I’m making my students in the NYU Popular Music Practicum write and perform original rap verses. To encourage them, I wrote one too, like I did last year. The samples are from Erroll Garner’s recording of “Close To You” by the Carpenters.

Here are the lyrics.

Does anybody need to hear a white dad rapping?
Can I get your foot tapping, your hands clapping?
As I’m uncapping my rhymes, am I remapping your minds?
Am I overlapping all of the lines?
This is music education
I write this for the motivation of the Pop Practicum
It’s practical and praxial
An actual factual academic requirement
Am I going to be making beats in my retirement?
You may ask, why me, why do I have to do this?
How will I get through this?
Will I sound corny and inauthentic?
I’m feeling frantic, it’s not romantic
I’m digging through Rhymezone.com
Traversing the rhizome, not calm,
Following a trail of free association
Exercising my freedom of association and freedom of speech
This is an unorthodox way to teach
I’m not an emcee, more of a producer
I hope this beat gets you looser
It’s Errol Garner playing a song by the Carpenters
Like a feral farmer sharpening the long tools of a gardener
Why do birds suddenly appear, every time you are near?
Just like me, they long to be a dope emcee
Do you believe me?
I listen to too much Lin-Manuel Miranda, can you tell?
Maybe you can’t understand a word
Maybe I’m being too clever
That will be my problem forever
I feel no need to make sense whatsoever, but whatever
Whenever I write rhymes, the light shines in me
And maybe in you too
So now let me hear what you can do

I wouldn’t exactly say I’ve got bars, but I really enjoy this exercise a lot and recommend it to anyone.
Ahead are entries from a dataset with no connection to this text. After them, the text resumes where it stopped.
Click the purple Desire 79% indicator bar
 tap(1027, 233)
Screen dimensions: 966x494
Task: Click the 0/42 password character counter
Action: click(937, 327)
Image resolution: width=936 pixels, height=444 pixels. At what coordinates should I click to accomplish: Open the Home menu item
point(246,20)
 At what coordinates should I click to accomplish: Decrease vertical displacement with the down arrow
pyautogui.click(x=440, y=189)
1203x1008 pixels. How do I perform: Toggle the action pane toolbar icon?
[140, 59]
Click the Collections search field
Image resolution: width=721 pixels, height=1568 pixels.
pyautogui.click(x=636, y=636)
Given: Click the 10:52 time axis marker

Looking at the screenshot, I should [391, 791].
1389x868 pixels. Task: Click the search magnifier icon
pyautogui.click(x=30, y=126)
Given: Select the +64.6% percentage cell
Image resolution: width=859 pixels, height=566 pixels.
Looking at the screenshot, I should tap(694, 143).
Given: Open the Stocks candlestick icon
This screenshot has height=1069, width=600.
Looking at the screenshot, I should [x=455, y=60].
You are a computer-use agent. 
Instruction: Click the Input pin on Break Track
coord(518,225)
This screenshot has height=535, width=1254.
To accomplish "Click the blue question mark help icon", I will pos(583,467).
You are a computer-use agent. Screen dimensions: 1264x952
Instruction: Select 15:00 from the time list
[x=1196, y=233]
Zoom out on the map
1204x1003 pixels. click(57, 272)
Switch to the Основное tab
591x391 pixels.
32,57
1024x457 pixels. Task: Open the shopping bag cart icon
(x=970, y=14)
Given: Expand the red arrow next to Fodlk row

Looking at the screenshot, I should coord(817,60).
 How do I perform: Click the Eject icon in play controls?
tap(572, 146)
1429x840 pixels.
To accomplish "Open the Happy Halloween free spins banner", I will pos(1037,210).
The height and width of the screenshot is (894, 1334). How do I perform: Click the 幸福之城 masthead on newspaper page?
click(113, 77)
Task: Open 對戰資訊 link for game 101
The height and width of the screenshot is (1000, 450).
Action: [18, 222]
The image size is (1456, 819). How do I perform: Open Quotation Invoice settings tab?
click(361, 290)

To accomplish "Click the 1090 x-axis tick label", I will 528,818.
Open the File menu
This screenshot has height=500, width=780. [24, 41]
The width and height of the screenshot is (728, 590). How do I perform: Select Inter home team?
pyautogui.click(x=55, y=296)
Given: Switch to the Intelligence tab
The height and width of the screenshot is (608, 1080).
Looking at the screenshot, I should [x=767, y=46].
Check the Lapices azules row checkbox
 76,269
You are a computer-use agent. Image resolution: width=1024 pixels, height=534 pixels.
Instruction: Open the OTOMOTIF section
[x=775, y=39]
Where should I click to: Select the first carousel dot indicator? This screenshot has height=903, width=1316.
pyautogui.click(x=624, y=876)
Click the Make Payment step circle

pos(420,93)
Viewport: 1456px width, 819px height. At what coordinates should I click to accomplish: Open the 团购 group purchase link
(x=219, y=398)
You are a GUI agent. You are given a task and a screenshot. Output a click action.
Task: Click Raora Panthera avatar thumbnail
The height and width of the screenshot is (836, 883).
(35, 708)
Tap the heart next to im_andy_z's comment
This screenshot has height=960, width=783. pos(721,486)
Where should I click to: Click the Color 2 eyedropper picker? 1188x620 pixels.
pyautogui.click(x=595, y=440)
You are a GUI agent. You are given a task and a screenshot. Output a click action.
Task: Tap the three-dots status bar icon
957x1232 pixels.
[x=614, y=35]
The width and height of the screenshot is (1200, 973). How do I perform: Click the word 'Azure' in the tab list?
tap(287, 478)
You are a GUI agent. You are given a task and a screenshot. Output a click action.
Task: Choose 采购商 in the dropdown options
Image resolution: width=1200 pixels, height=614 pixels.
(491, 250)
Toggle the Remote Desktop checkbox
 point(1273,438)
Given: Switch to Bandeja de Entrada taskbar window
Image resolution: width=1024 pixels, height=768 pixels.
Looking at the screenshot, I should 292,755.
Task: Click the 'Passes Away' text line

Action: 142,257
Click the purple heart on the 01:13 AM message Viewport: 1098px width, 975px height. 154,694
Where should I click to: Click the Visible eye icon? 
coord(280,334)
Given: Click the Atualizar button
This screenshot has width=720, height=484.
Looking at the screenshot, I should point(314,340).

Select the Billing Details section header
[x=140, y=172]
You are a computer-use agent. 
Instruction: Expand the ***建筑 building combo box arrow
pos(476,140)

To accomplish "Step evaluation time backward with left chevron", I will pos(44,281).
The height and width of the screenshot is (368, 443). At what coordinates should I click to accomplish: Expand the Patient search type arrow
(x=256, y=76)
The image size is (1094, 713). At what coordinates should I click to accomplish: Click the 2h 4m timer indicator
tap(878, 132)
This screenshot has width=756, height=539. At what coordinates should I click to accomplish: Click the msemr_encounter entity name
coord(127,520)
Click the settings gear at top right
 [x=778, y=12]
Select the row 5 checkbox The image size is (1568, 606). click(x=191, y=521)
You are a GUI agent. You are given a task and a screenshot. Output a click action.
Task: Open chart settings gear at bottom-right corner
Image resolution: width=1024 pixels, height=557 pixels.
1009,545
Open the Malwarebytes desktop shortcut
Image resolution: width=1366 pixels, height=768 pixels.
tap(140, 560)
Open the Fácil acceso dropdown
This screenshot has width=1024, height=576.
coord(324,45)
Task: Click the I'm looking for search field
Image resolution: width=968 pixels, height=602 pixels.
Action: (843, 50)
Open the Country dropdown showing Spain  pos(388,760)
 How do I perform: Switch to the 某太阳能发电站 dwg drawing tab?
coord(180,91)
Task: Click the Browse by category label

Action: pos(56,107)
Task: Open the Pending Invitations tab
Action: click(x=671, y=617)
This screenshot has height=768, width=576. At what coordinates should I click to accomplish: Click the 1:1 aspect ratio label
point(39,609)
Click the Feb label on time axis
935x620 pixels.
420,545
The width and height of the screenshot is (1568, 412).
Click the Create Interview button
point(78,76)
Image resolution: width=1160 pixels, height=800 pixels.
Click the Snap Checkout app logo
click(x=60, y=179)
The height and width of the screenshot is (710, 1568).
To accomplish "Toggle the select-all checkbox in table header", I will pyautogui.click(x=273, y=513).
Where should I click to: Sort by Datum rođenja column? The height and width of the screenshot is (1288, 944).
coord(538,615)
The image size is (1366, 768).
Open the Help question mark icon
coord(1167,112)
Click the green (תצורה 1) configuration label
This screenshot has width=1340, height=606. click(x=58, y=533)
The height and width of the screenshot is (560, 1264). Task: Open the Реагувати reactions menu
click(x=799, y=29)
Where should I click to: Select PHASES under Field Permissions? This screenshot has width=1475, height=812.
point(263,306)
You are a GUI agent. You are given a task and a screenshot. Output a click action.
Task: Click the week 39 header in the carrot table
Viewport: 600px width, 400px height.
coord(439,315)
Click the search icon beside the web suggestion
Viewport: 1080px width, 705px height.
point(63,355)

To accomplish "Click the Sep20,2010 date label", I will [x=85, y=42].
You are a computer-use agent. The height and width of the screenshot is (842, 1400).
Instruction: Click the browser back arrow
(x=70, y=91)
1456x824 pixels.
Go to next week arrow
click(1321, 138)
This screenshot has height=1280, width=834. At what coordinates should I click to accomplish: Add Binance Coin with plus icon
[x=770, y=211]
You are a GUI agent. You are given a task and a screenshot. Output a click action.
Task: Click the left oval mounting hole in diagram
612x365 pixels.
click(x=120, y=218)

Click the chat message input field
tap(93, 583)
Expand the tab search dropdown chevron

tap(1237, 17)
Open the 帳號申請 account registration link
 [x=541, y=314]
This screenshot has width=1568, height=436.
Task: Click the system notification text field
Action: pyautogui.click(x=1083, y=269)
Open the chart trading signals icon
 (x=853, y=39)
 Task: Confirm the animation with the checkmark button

Rapping is very hard to do well, but it’s not hard to at least try it out. The wordplay activates a part of your mind that usually is just latent. All language has a musical aspect to it, but usually you only engage that aspect unconsciously. Putting it front and center in your attention is a pleasurable change of pace, and it’s one that I recommend every musician try at some point.